Activity:
Word for word, copy the lines beginning at the one with "The height and width of the screenshot is (499, 665)." and ending at the last line below; pictures stay out.

#### Extracted entries ####

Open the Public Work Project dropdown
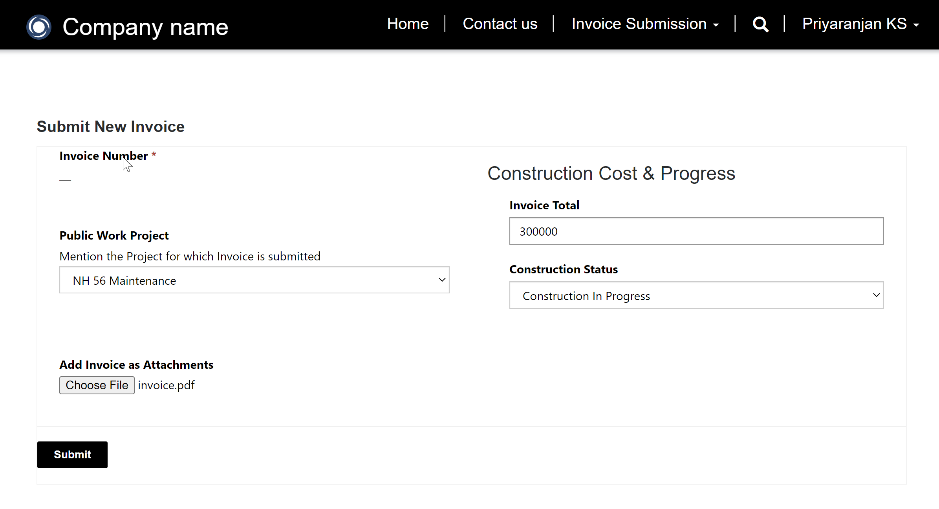pos(254,280)
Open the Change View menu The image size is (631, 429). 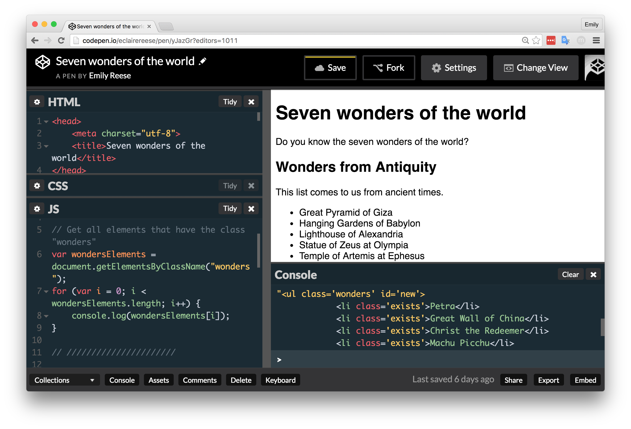(x=535, y=68)
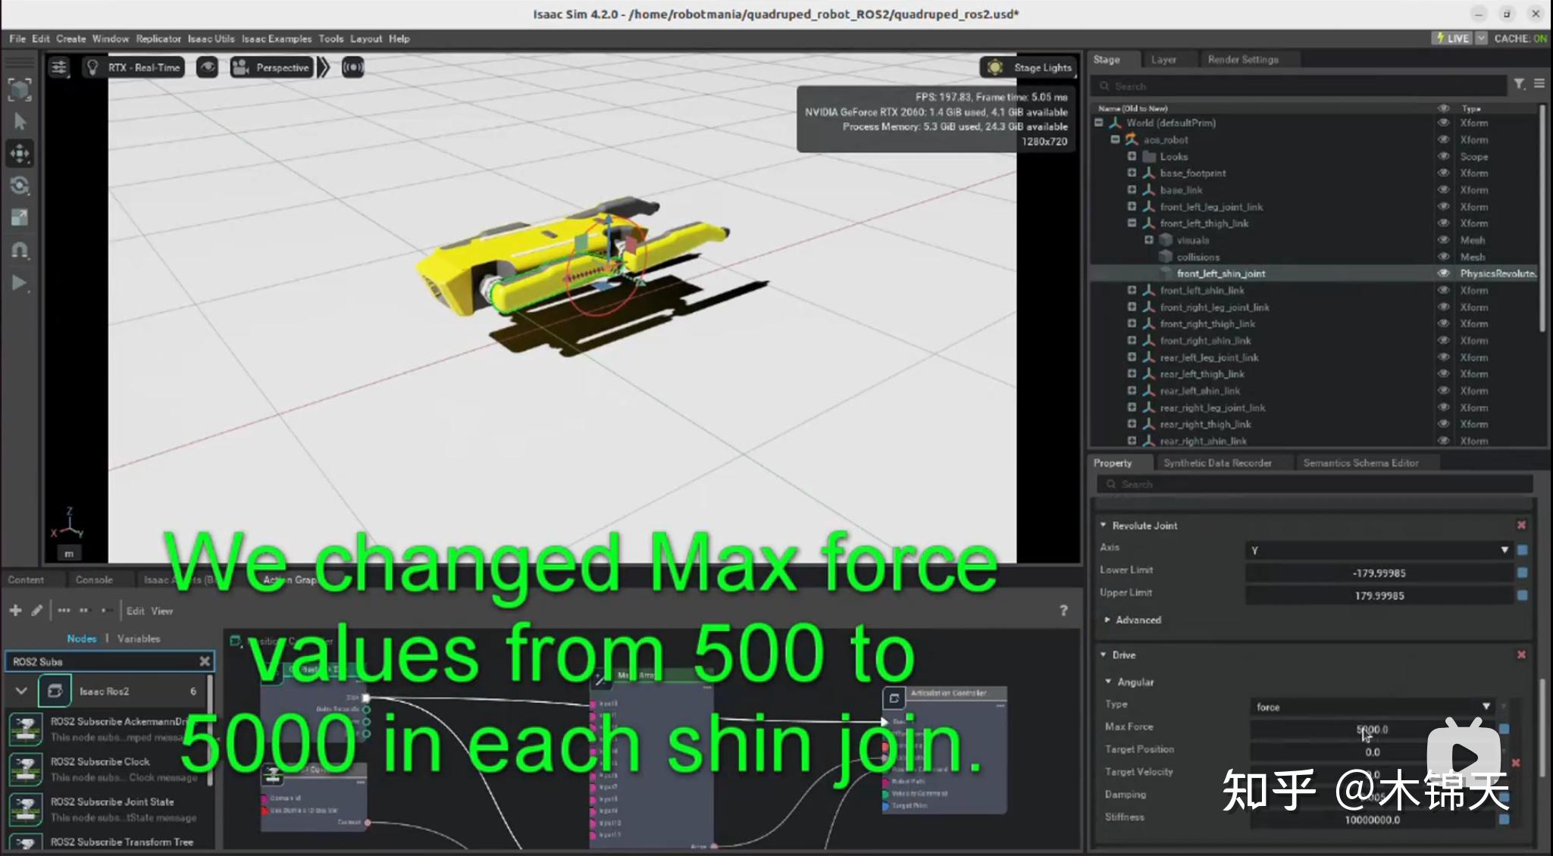The height and width of the screenshot is (856, 1553).
Task: Hide the collisions mesh with its eye icon
Action: tap(1444, 257)
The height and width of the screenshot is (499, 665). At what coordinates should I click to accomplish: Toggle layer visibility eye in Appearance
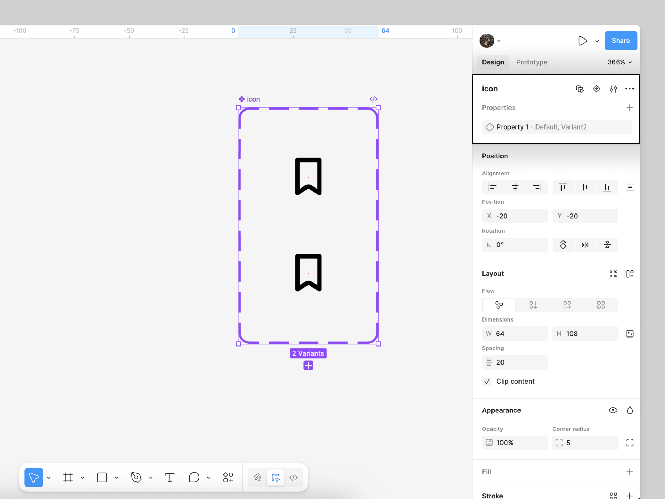tap(613, 410)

####

Solution for this task:
The height and width of the screenshot is (499, 665). At what coordinates should I click to accomplish: Toggle layer visibility eye in Appearance
tap(613, 410)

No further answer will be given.